Closed KaimingTao closed 2 years ago
@KaimingTao What filter condition did you use? And what do you mean "using the individual data"?
1) condition: AZD1222 and Omicron 2) the individual data Excel spreadsheet from "Data Availability"
The website’s geomean is weighted. You need to take the # sample into account. Excel doesn’t have weighted geomean.
I've downloaded the file and recalculated the geomean value.
datafile: datasheet_1644362828027.xlsx
Screenshot:
I tried different ways in the Excel, all get geomean = 5.7
. The figure is showing <100
.
The 5.7
is changed to <100
is because of: https://github.com/hivdb/chiro-frontend/blob/80011fcf04d6f1a17bf6098fbcb2b3eb28d8a7bb/src/views/search-drdb/tables/column-defs/agg-funcs.js#L204-L209
When there are non-neutralized results, the algorithm currently chooses a "representative" ineffective titer (currently it's the highest ineffective titer, i.e. the highest lower limit, of NT50; or the lowest upper limit for IC50). If the actual geomean titer is lower than that number, the algorithm replaces the actual geomean titer with the "representative" one and mark the overall result as "ineffective".

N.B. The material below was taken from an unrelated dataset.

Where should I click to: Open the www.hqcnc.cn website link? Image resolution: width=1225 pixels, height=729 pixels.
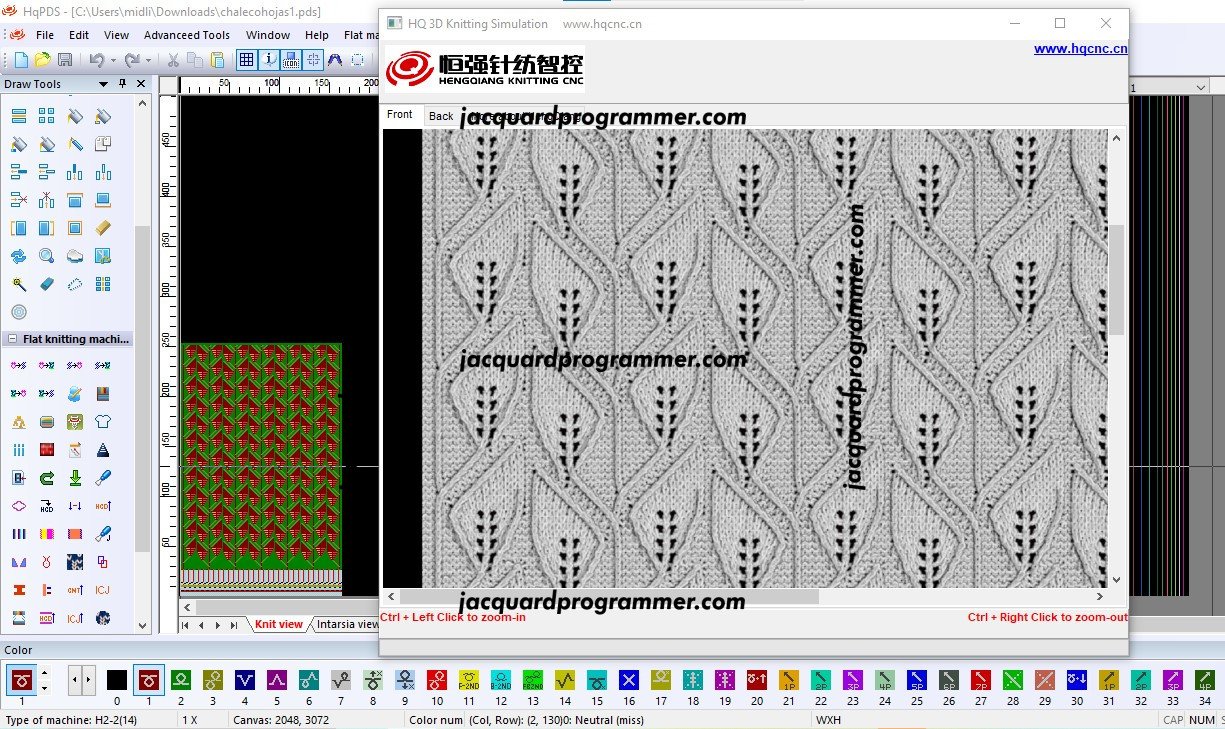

The original reason for having this behavior, is to properly determine when to call a geomean titer "ineffective". Obversely we don't want to call ineffective when 90 of 100 individual titers are effective; and we also don't want to call effective when 90 of 100 are ineffective.
However, the case you came up with is very extreme. It has two third (85) of the 126 results are ineffective, and two of them are at 100 solely thanked to Liu, L (2021l). All other ineffective titers are less than or equal to 10. For this case, the "representative" ineffective titer is not very representable. To address this issue, I'm going to change to use geomean to determine the "representative" of ineffective titers.
Please see the second row, the Geomean is "<85". When using the individual data, the geomean is about "<12".